We have demonstrated a 3D free-breathing, non-ECG, T1 mapping technique to produce whole-ventricle T1 and ECV maps. The proposed 3D Multitasking T1 mapping method shows promise as a 3D T1 mapping technique with no dependence on ECG triggering or breath holds.

Acknowledgements

No acknowledgement found.

References

1. Schelbert Radiology 2016;278(3)

2. Schelbert Circ Cardiovasc Imaging 2017;10(6)

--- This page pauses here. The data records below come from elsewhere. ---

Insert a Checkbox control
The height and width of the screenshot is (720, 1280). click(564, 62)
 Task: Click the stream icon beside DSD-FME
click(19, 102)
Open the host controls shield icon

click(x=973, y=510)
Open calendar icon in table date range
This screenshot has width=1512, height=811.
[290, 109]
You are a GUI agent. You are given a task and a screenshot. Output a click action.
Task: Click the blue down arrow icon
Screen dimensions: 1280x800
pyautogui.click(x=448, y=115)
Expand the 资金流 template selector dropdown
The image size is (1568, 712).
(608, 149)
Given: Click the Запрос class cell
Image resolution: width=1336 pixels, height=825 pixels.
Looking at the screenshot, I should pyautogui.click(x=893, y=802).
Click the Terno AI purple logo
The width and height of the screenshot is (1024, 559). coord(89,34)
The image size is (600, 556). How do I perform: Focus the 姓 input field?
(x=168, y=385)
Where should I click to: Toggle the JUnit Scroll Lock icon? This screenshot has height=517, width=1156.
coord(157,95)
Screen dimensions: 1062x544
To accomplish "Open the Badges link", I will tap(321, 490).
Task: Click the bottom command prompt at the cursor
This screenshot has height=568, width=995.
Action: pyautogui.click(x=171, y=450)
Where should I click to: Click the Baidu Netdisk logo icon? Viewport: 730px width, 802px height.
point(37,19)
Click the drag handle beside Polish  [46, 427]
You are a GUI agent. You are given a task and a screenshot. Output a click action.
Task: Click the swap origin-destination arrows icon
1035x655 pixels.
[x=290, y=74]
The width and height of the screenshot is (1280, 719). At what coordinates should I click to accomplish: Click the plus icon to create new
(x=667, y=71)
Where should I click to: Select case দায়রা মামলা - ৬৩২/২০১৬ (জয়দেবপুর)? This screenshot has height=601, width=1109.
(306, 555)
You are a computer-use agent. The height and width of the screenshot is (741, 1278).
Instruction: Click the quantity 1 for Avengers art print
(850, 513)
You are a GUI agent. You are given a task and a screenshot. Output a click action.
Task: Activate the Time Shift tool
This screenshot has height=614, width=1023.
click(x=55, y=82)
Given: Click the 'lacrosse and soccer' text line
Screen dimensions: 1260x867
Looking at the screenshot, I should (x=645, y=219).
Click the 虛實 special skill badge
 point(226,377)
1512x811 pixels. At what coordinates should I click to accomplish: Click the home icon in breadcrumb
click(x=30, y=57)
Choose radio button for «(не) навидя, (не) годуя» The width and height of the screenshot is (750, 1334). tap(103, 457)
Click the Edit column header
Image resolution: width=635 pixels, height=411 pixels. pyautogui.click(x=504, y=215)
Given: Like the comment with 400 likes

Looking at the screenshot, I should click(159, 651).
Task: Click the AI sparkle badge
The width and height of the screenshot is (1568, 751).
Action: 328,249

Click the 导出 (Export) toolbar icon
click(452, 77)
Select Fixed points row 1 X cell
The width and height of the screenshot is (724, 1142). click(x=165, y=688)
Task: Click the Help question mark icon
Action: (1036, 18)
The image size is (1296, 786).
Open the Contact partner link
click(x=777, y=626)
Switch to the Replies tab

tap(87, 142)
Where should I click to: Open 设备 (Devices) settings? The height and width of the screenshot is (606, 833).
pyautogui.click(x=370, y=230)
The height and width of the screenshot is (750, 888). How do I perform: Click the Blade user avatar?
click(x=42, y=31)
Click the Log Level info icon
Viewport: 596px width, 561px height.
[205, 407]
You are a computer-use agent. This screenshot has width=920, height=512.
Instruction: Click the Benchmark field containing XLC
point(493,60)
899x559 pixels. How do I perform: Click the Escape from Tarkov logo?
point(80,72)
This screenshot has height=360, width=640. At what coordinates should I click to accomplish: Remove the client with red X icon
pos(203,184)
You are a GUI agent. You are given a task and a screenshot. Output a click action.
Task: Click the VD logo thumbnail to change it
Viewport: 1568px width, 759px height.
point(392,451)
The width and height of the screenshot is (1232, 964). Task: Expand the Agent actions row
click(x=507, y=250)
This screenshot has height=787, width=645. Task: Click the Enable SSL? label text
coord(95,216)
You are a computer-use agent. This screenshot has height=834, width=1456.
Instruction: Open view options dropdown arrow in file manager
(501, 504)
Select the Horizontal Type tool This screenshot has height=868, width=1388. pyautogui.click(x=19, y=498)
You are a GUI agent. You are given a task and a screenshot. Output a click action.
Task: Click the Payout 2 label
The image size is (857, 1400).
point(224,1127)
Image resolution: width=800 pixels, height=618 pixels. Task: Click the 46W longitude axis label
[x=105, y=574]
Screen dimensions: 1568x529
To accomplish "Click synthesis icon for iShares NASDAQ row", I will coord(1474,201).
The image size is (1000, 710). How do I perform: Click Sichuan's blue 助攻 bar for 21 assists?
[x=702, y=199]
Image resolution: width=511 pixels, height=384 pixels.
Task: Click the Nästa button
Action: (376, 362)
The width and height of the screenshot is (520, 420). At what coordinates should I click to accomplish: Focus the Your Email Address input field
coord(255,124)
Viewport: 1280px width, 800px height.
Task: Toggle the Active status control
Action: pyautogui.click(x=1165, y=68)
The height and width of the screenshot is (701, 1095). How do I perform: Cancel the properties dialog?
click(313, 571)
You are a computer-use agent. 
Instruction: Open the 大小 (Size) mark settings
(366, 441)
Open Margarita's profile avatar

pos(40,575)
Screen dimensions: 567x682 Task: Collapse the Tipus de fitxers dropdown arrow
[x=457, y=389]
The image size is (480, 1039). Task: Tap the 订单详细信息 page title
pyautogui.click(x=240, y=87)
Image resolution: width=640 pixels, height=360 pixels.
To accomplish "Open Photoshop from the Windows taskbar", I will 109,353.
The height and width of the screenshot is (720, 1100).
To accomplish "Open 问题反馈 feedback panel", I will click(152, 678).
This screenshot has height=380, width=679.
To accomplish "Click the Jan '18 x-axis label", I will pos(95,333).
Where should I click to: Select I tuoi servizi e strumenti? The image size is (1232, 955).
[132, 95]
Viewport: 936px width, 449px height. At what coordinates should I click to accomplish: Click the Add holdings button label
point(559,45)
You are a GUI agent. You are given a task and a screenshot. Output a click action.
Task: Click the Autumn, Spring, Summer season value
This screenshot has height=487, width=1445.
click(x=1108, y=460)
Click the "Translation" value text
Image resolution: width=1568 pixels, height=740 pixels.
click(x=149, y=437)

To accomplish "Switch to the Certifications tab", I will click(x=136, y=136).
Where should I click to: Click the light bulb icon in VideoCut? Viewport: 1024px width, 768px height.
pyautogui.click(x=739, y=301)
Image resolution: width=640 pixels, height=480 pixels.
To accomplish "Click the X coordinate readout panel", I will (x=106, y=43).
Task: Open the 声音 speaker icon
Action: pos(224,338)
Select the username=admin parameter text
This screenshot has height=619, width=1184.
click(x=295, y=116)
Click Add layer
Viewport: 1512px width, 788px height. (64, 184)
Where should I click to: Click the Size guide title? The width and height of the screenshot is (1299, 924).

3. Messroghli JCMR 2017;19(1)

4. Shaw ISMRM 2017;0039

5. Christodoulou IEEE Trans Biomed Eng. 2013;60(11)

6. Xue MRM 2013;69(5)

7. Kawel-Boehm JCMR 2015;17(1)

Figures

Schematic of the 3D stack-of-stars multitasking T1 mapping acquisition. a) After inversion recovery (IR) pulses, continuous readouts are applied with alternating high-spatial-resolution image data (black) and high-temporal-resolution auxiliary data. b) High-spatial-resolution image data is acquired with golden-angle radial incrementation and variable-density random Gaussian partition ordering with the highest sampling density in the center partitions. Auxiliary data is high-temporal-resolution data acquired with a 0o trajectory at the center partition.

Representative native T1 and ECV maps from 3D Multitasking T1 mapping in 3 out of 20 short axis slices (apex, mid, and base) along with a long axis reformat of the 3D data.

Native T1 and ECV values (mean ± standard deviation) measured in the septum and averaged over all subjects.